Antonio Guterres felt the new adoption of the bill threatens to 'derail the two-state solution'. Photograph: (AFP)
UN Secretary-General Antonio Guterres said he 'deeply regrets' the legislation that risks rupturing the peace process in the region
A new Israeli law legalizing dozens of Jewish settler outposts in the Palestinian West Bank is in violation of international law, UN Secretary-General Antonio Guterres said Tuesday.
Guterres said he "deeply regrets" the adoption of the bill which many governments worldwide see as the latest bid to erode the two-state solution to the Israeli-Palestinian conflict.
"This bill is in contravention of international law and will have far reaching legal consequences for Israel," Guterres said in a statement.
The UN chief again stressed the need to avoid "any actions that would derail the two-state solution" and said such issues must be resolved through negotiations.
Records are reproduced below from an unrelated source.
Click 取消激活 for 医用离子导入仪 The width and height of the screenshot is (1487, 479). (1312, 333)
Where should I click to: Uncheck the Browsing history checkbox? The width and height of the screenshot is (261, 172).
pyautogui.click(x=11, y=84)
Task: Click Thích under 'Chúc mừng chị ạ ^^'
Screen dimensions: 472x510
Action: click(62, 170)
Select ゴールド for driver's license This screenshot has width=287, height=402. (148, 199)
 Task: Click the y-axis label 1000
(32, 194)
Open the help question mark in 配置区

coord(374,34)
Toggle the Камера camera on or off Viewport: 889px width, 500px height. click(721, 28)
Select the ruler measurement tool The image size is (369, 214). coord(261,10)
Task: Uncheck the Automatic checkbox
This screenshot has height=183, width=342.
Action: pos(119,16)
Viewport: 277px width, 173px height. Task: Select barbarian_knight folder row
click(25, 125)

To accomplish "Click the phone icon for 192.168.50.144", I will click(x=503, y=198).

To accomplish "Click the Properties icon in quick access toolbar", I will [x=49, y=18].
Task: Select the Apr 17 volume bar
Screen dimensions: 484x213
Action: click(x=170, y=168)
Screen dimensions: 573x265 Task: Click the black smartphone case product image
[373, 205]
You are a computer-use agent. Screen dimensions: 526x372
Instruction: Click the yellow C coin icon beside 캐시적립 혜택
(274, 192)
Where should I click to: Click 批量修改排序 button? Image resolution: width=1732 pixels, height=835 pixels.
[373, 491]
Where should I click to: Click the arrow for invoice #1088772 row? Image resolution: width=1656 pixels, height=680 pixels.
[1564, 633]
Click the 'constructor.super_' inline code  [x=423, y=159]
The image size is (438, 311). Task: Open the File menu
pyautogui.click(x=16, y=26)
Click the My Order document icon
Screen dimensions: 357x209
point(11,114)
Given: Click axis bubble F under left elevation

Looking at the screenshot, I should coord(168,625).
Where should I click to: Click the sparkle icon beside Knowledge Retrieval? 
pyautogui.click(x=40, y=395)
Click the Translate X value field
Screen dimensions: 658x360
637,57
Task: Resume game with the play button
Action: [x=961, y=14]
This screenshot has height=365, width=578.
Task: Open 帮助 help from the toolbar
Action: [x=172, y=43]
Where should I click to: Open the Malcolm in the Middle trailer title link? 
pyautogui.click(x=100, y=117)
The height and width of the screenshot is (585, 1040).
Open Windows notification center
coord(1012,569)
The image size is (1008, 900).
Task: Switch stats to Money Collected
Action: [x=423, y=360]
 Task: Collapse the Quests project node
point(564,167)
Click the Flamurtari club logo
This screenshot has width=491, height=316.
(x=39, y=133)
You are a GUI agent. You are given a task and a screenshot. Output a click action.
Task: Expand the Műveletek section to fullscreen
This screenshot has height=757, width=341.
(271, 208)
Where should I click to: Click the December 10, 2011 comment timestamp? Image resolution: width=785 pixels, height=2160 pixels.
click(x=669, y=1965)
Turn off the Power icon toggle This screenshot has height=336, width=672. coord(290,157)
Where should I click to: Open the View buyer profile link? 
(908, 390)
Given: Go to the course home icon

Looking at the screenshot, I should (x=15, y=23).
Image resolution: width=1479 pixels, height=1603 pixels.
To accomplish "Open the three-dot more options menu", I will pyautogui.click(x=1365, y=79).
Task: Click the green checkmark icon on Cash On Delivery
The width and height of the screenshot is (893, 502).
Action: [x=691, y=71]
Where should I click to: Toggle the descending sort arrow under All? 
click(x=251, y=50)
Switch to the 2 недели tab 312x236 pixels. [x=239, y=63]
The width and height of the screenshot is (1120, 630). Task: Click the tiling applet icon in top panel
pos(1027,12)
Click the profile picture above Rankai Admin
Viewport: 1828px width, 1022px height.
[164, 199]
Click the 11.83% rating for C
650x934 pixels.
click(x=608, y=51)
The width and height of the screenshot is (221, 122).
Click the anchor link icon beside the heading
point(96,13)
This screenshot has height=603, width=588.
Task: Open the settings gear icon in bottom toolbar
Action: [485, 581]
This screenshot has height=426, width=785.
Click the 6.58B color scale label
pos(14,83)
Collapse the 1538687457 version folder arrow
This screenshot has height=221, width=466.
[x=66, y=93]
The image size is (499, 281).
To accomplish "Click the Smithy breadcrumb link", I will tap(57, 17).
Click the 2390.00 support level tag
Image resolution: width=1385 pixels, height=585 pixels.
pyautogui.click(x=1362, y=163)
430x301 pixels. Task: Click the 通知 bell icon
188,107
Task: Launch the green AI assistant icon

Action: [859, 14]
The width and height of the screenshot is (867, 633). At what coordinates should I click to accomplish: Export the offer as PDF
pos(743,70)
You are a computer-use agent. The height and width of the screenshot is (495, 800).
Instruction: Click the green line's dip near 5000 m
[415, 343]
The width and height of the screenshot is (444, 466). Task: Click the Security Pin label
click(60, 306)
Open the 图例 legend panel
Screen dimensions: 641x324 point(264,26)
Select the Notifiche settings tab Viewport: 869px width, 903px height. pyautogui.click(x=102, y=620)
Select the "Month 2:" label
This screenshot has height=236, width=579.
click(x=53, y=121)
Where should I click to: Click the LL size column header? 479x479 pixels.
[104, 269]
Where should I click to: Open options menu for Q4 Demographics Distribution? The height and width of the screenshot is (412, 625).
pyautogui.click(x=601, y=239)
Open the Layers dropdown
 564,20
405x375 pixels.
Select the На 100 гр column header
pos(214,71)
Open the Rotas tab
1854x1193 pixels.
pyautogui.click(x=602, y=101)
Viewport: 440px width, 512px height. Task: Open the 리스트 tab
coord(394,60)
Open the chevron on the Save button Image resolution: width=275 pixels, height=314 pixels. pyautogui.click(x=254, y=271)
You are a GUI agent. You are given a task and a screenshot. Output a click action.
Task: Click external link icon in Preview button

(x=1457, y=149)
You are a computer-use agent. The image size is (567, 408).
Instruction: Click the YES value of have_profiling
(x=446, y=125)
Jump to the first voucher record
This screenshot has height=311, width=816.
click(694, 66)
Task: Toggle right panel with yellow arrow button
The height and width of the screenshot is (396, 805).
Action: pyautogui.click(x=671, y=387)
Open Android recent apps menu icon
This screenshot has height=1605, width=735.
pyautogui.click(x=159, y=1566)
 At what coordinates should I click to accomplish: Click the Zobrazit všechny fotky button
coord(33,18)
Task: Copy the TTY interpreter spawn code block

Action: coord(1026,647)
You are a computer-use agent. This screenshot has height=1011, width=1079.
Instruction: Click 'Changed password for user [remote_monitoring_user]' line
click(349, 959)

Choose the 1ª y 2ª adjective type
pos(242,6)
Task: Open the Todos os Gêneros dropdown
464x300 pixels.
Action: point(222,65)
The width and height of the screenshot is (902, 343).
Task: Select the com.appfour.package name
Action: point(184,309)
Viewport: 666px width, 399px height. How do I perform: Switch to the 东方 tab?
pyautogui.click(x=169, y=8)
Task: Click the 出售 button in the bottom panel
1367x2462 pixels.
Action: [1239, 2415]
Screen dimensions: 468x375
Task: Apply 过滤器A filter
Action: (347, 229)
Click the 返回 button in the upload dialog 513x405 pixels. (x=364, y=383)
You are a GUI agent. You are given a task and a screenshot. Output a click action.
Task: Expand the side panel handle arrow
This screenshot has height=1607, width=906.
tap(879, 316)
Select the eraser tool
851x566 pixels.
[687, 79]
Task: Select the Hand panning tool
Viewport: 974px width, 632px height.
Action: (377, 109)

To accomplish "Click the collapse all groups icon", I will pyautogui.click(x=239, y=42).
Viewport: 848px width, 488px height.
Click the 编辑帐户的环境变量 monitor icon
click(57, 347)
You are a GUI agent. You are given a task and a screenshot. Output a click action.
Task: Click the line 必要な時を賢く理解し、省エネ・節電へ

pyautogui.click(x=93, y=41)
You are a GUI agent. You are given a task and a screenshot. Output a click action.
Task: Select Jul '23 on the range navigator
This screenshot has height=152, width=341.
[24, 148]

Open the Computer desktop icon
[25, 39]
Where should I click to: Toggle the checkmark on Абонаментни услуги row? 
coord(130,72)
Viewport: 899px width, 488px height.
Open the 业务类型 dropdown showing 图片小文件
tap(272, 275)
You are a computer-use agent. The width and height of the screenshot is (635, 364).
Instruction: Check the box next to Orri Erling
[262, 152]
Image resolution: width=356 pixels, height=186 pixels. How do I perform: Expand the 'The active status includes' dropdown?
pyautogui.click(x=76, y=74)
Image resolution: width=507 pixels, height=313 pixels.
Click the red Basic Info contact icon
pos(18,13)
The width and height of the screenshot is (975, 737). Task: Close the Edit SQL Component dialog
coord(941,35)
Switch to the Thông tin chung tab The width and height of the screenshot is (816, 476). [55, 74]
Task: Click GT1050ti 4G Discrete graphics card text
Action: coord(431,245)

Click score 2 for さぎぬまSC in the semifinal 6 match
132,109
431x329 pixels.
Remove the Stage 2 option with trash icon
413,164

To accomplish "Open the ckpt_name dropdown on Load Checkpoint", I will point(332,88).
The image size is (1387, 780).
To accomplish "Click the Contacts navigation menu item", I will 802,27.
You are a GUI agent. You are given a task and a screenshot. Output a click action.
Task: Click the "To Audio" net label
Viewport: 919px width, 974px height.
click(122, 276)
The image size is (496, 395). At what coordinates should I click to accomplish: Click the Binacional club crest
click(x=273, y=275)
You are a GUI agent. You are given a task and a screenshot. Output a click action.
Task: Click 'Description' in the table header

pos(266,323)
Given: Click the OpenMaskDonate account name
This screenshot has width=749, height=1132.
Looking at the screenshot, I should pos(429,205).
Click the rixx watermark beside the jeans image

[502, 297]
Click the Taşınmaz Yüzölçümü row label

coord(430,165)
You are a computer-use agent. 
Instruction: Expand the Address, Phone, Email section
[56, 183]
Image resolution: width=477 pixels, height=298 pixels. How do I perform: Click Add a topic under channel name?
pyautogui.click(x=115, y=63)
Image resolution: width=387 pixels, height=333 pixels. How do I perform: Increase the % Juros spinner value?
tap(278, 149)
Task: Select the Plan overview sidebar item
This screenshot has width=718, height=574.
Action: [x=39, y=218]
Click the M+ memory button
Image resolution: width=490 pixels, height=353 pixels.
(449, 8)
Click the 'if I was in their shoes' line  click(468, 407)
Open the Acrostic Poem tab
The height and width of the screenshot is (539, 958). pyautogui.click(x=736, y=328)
Settlements in both the West Bank and east Jerusalem are viewed as illegal under international law and major stumbling blocks to peace as they are built on land the Palestinians want for their own state.
The new law passed by the Israeli parliament late Monday allows the appropriation of private Palestinian land for Jewish settler outposts, a move the Palestinians said was a means to "legalise theft".
Guterres joined an international outcry over the parliament's decision, but the new US administration of President Donald Trump has refused to comment.
The law is expected to be challenged in court, with some Israeli officials expecting it to be struck down by the Supreme Court.
It would protect settlers against eviction from outposts discovered to have been built on private Palestinian lands.
Palestinian owners will be compensated financially or with other land.
It would apply to around 53 outposts as well as some houses within existing settlements, potentially legalizing more than 3,800 homes, according to anti-settlement NGO Peace Now.
The UN Security Council will discuss the dispute over Israeli settlements during a meeting on February 15.